**Instructions for the task**
Would you copy every line of the listing below that includes the word "screenshot"?

**Entries shown**
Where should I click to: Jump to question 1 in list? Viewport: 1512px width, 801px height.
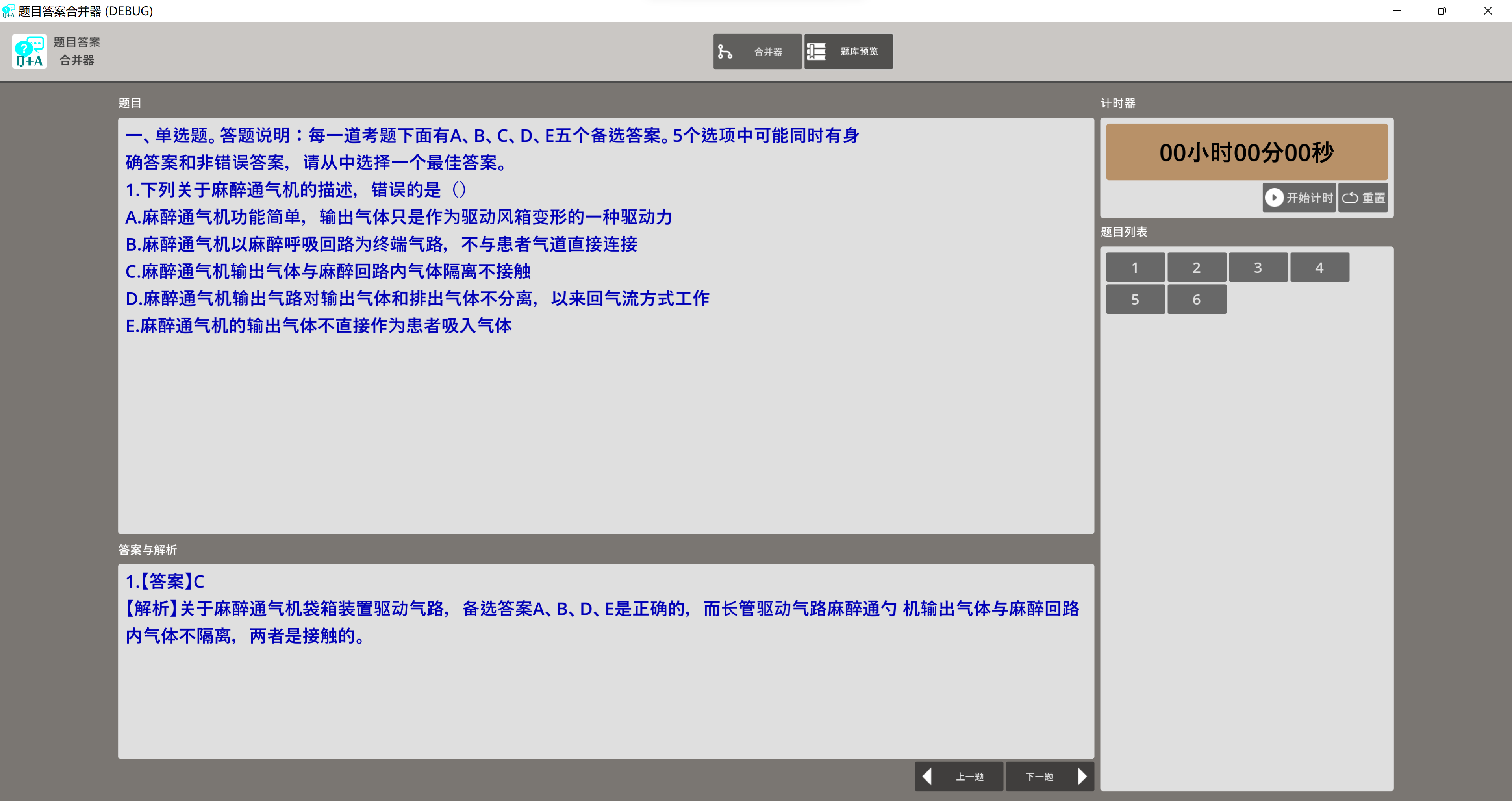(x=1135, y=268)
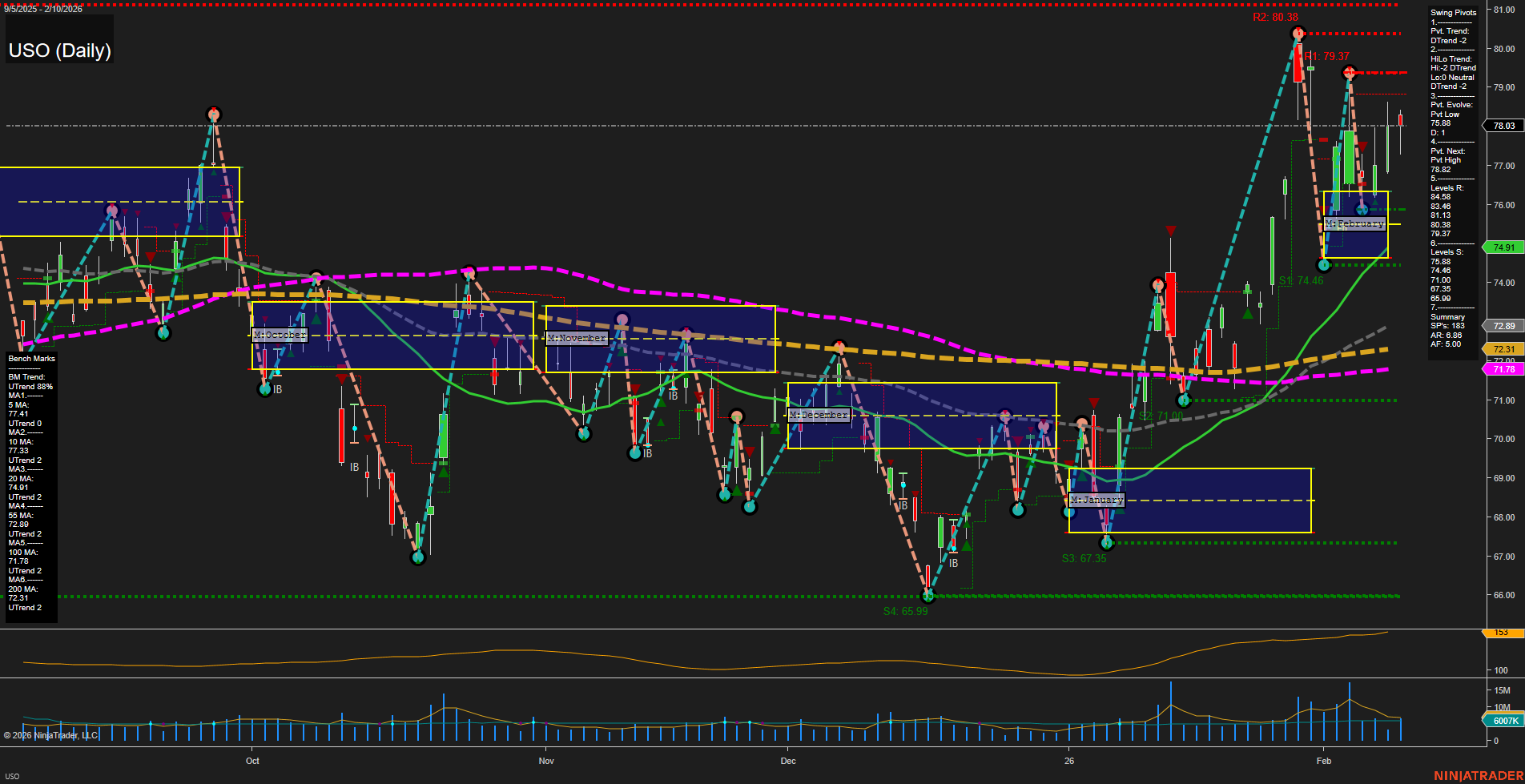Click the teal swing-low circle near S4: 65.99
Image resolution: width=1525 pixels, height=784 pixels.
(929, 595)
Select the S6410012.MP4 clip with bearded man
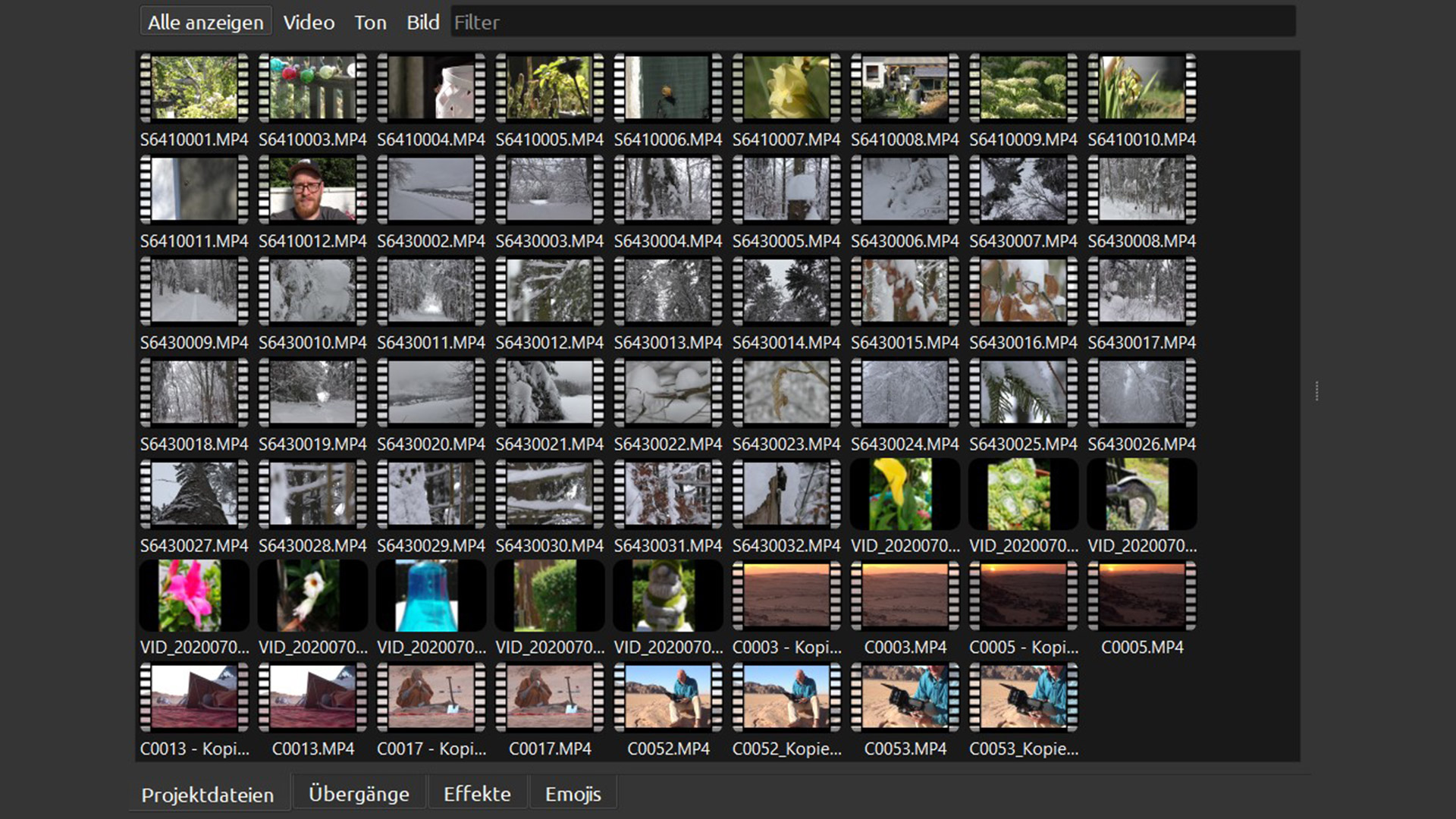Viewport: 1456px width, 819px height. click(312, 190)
---
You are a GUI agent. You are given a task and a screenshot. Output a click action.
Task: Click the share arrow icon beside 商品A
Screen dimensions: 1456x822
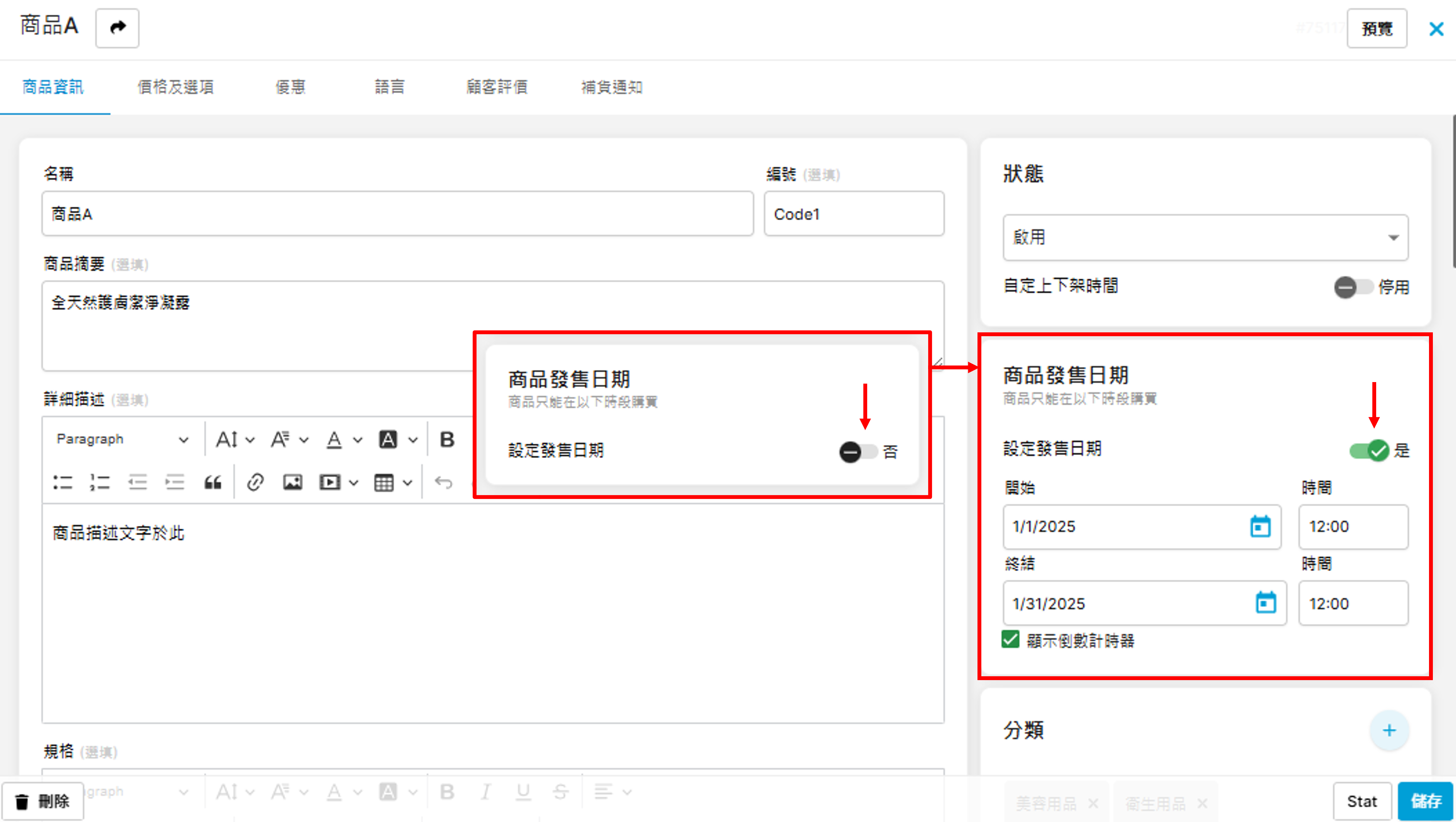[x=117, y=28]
* * *
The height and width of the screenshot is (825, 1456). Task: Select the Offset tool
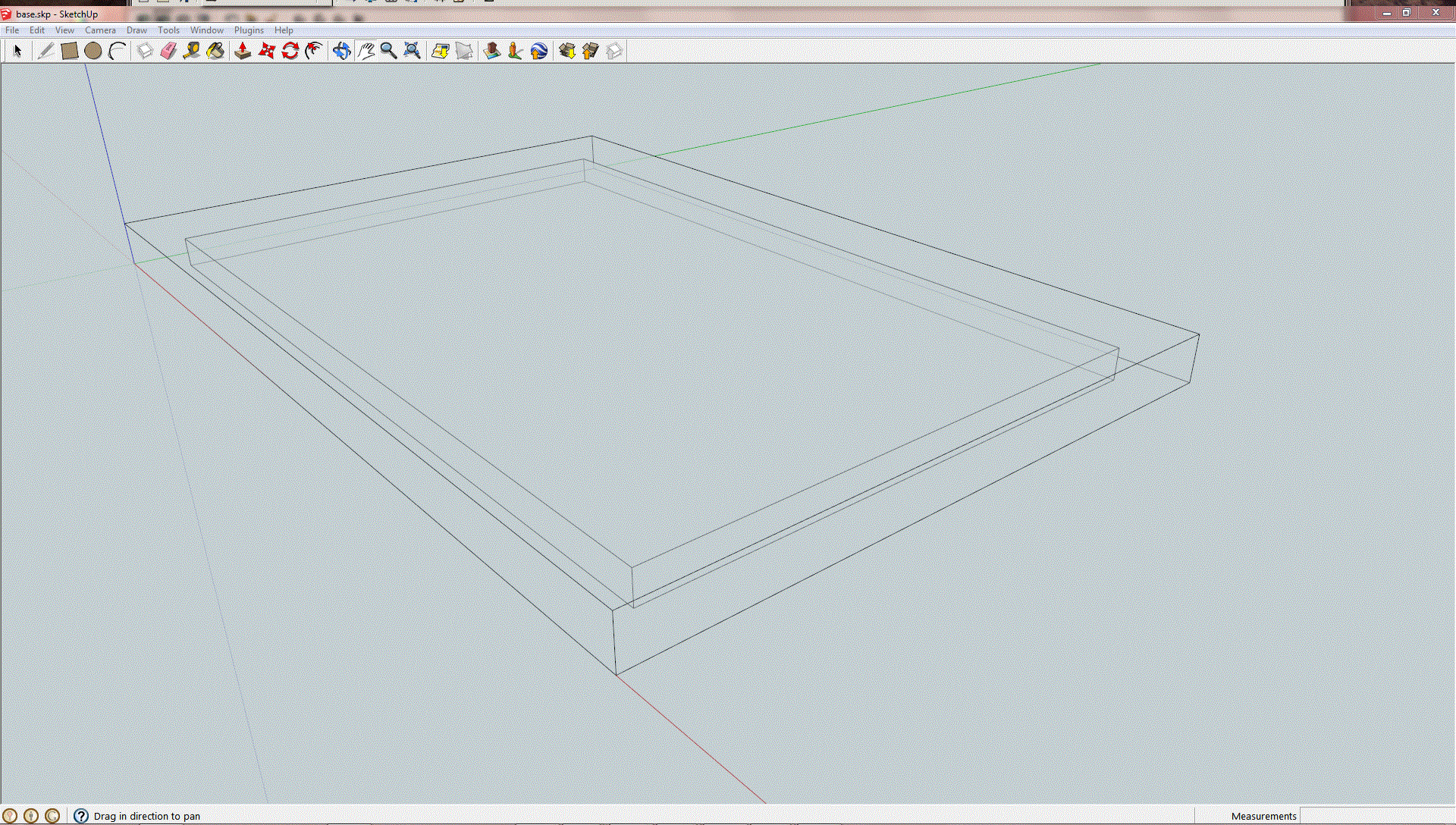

**Response below**
You are a GUI agent. You are given a task and a screenshot. Output a click action.
The height and width of the screenshot is (825, 1456). Task: Select the Offset tool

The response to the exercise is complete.